Части задания:
**a.** Перечислите все определения, которые фрагмент о самосознании дает «я» как сущности.
**b.** Приведите ту часть записей, которая начинается строкой, содержащей «Given: Open #TrumpDrSeuss», и заканчивается строкой, содержащей «Looking at the» (обе включительно), заменив в ней «hashtag» на «tag». Изображения в ответ не включайте.

Фрагмент текста:
★ ★ ★ ★ ★
Прибавление. Вторая ступень развития самосознания имеет с самосознанием, образующим первую ступень его развития и его находящимся во власти вожделения, прежде всего общее для них определение непосредственности. В этом определении заключается огромное противоречие, а именно: так как "я" есть совершенно всеобщая, абсолютно-непрерывная, никакой границей не прерванная, для всех людей общая сущность, те обе связанные здесь друг с другом самости образуют единое тождество, так сказать, один свет и тем не менее в то же время представляют собой два "я", которые в совершенной косности и недоступности друг для друга существуют каждое как нечто в-самое-себя-рефлектированное, от другого абсолютно различенное и непроницаемое для него.
★ ★ ★ ★ ★
Входные данные:
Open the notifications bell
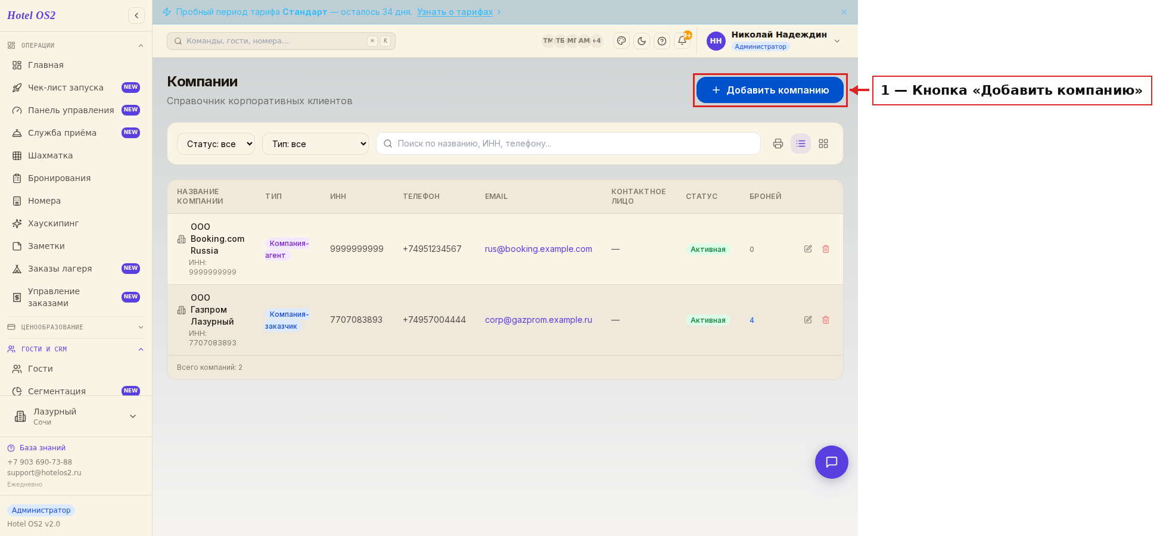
★ ★ ★ ★ ★
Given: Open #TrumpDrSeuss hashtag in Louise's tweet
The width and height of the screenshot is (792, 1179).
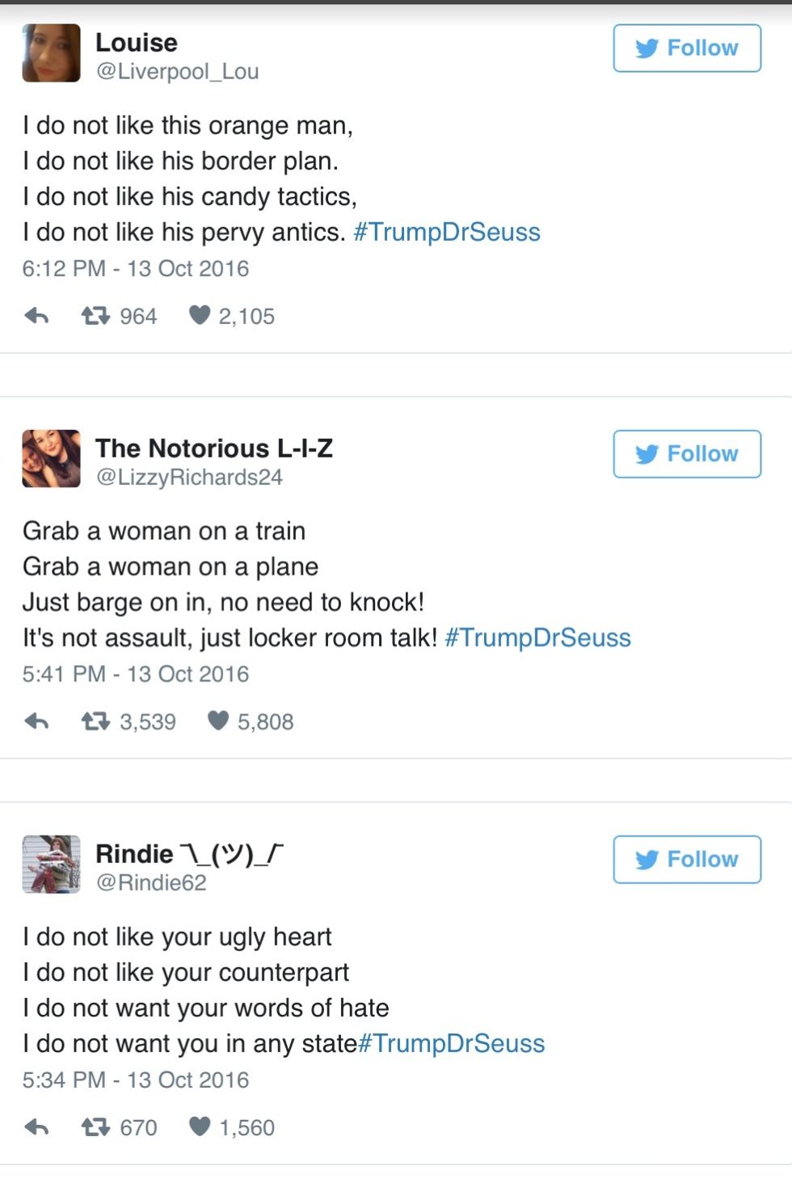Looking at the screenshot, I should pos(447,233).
★ ★ ★ ★ ★
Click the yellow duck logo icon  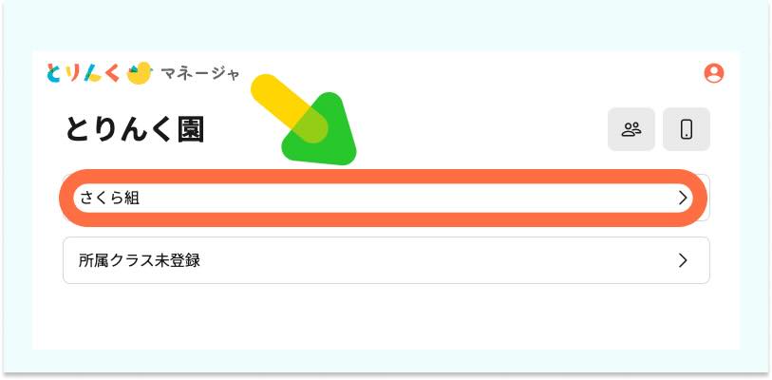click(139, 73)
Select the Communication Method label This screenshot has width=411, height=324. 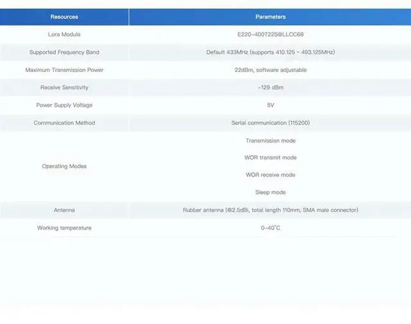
★ ★ ★ ★ ★
Результаты:
**a.**
- совершенно всеобщая
- абсолютно-непрерывная
- никакой границей не прерванная
- для всех людей общая

**b.**
Given: Open #TrumpDrSeuss tag in Louise's tweet
The width and height of the screenshot is (792, 1179).
Looking at the screenshot, I should pos(447,233).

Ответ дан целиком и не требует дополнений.